The consequences of a mad and jealous king’s actions wreak havoc in a happy family situation when King Leontes of Sicily (Myles Pollard) wrongly accuses his pregnant wife Hermione (Helen Thomson) of adulterous behaviour with his best friend Polixenes (Dorian Nkono). After giving birth to a daughter, Hermione is banished, Polixenes escapes back to his kingdom after being tipped off by loyal servant Camilo (Philip Dodd) that Leontes wishes to poison him. Even Leontes 10 year old son Mamilius (Rory Potter) after witnessing the distressing jealous rage of his father, disappears never to return. Hermione’s innocence is confirmed by the Oracle of Delphi but the King will not believe even this unshakeable testimony. The baby daughter is disowned by her father and is taken by servants and left in a basket in the desert, fortunately to be found and raised by a kind shepherd family and named Perdita. All this happens very rapidly and Shakespeare offers no explanation for this cruel and flaky behaviour of King Leontes who has swiftly destroyed an idyllic family life. As Perdita grows up in the kingdom of Bohemia, unaware of her royal lineage, she meets Polixenes son Florizel (Felix Jozeps) and the young couple fall in love, against the wishes of Polixenes.

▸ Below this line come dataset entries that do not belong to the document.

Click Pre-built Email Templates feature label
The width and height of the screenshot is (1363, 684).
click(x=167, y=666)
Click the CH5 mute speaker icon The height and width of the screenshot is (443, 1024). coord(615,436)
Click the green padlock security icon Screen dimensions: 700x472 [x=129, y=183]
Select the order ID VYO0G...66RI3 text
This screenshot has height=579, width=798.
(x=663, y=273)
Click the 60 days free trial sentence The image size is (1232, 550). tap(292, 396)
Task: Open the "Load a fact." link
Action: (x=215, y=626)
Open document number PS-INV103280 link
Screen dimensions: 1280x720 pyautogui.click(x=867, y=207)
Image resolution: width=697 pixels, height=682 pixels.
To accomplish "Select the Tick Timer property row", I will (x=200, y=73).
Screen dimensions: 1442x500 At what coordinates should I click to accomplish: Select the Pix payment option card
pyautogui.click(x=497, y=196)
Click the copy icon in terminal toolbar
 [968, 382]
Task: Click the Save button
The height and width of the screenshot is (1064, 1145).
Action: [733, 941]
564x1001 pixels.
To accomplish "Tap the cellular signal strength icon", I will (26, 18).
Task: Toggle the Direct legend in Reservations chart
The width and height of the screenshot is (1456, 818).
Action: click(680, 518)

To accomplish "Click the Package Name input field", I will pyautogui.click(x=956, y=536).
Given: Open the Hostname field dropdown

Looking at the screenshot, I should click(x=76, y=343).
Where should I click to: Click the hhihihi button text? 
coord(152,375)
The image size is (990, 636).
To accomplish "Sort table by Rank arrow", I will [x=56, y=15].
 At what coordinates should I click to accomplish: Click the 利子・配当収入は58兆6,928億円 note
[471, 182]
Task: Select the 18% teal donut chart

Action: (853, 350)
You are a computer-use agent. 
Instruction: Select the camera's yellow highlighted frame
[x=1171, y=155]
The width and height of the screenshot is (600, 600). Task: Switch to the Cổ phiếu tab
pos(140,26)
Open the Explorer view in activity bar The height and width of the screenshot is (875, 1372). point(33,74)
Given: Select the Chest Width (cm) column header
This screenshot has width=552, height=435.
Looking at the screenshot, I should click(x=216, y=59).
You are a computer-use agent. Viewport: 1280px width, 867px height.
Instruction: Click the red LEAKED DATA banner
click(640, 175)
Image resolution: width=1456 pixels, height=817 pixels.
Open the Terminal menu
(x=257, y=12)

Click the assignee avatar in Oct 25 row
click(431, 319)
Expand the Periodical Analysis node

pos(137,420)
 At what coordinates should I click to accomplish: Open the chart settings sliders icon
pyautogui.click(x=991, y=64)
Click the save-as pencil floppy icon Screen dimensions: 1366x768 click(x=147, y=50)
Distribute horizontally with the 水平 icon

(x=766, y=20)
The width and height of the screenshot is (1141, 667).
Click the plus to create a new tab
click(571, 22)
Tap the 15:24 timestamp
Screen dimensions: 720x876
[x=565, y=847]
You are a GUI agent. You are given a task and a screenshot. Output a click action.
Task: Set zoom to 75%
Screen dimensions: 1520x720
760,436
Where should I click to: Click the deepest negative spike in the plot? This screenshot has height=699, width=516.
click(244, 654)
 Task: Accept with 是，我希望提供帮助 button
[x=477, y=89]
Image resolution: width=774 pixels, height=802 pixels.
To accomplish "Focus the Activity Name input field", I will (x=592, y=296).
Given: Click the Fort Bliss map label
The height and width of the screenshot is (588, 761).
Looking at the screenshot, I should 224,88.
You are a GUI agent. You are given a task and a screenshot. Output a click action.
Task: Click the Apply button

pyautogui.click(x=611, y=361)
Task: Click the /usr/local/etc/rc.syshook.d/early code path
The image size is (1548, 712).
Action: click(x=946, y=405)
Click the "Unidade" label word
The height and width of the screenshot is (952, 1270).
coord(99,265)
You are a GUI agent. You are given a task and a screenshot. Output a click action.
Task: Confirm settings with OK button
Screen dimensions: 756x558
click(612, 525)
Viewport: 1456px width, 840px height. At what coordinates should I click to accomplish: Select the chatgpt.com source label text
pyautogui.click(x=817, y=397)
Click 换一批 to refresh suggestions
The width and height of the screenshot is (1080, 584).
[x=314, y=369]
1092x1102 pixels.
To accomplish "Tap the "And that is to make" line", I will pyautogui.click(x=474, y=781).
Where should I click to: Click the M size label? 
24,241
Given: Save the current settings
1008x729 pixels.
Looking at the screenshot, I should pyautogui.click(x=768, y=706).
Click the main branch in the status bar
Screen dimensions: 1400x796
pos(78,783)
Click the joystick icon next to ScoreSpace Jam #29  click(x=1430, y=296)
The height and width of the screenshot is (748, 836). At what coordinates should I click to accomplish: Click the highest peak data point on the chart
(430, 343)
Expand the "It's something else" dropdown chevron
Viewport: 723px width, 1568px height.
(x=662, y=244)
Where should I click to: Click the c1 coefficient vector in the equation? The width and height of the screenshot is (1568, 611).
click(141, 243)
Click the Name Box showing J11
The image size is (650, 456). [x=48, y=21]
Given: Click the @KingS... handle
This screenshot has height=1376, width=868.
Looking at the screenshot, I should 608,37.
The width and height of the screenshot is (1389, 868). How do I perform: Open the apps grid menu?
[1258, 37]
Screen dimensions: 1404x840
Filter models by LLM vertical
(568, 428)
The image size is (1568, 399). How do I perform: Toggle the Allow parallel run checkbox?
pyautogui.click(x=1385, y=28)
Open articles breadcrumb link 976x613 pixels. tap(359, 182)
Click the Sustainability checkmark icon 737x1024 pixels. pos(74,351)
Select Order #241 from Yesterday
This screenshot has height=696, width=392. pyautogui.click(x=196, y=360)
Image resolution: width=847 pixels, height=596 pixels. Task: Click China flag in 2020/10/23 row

After many years, King Leontes is struck by his terrible behaviour and cursed by midwife Paulina (Michelle Doake). Shakespeare wrote this play in the final years of his career and instead of the character development and anguish that you see in Hamlet and Othello, this play has little by way of character layers but focuses on the premise of whether such awful deeds can ever been forgiven and any recompense made. The final scene is an attempt to restore the sins of the past in the famous solemn statue scene. Directed by John Bell, this is the Bell Shakespeare company’s latest offering. A fairy tale child like set with enchanting lights and toys contrasts with the severe and dreadful actions of the King, reminding of the childhood trauma that the Kings’ young son would have suffered before he disappeared. Superb performances, particularly from Michelle Doake whose sharp tongue is like a knife repeatedly stabbing the King’s conscience. Two acts over 3 hours with a 20 minute interval.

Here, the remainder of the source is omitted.